> _REQUEST_: Copy everything from the line with "At what (x,y)" down to the line with "Looking at the", changing "coordinate pair" to "pair of numbers" and leaving the rest as it is.
** MATERIAL FOR THIS TASK follows **
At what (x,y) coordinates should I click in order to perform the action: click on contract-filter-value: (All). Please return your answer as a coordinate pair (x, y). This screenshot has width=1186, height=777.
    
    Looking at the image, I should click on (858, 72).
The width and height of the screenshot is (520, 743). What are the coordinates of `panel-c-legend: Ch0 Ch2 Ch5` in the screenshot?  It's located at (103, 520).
** End of MATERIAL FOR THIS TASK **
** MATERIAL FOR THIS TASK follows **
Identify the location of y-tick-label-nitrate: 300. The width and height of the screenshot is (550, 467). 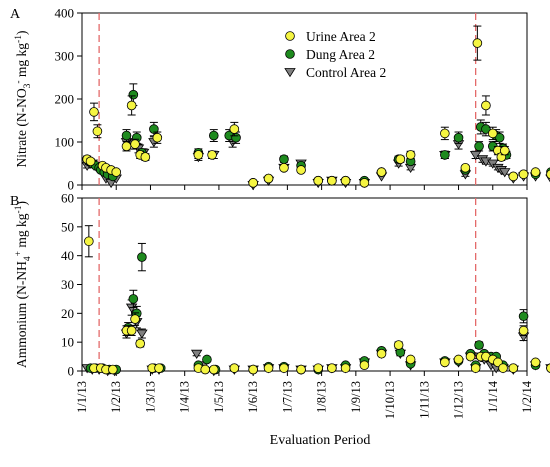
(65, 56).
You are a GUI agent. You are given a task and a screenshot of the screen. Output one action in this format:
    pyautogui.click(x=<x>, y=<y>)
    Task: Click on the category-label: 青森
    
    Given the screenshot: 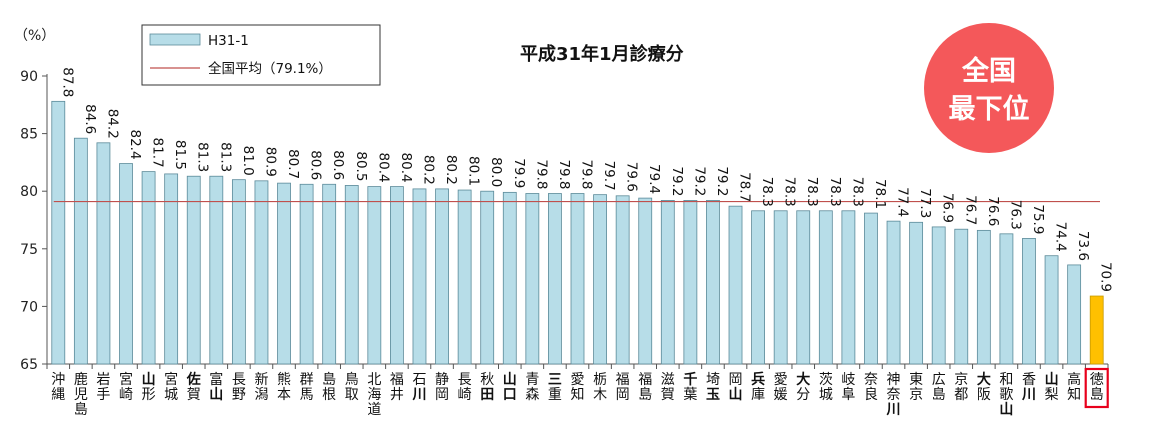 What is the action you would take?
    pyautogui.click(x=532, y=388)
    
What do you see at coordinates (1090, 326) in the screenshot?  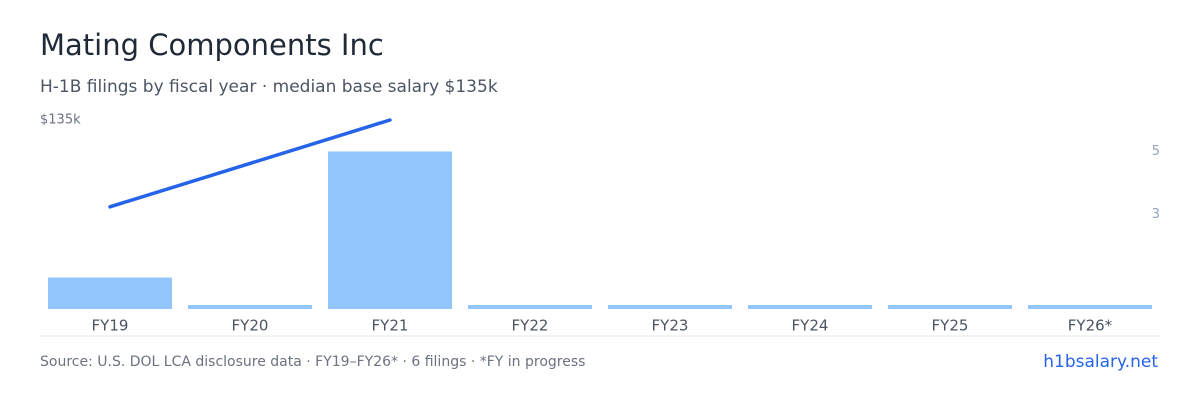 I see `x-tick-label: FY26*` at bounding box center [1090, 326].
** End of MATERIAL FOR THIS TASK **
> _FINISHED EXERCISE_:
At what (x,y) coordinates should I click in order to perform the action: click on contract-filter-value: (All). Please return your answer as a pair of numbers (x, y). This screenshot has width=1186, height=777.
    
    Looking at the image, I should click on (858, 72).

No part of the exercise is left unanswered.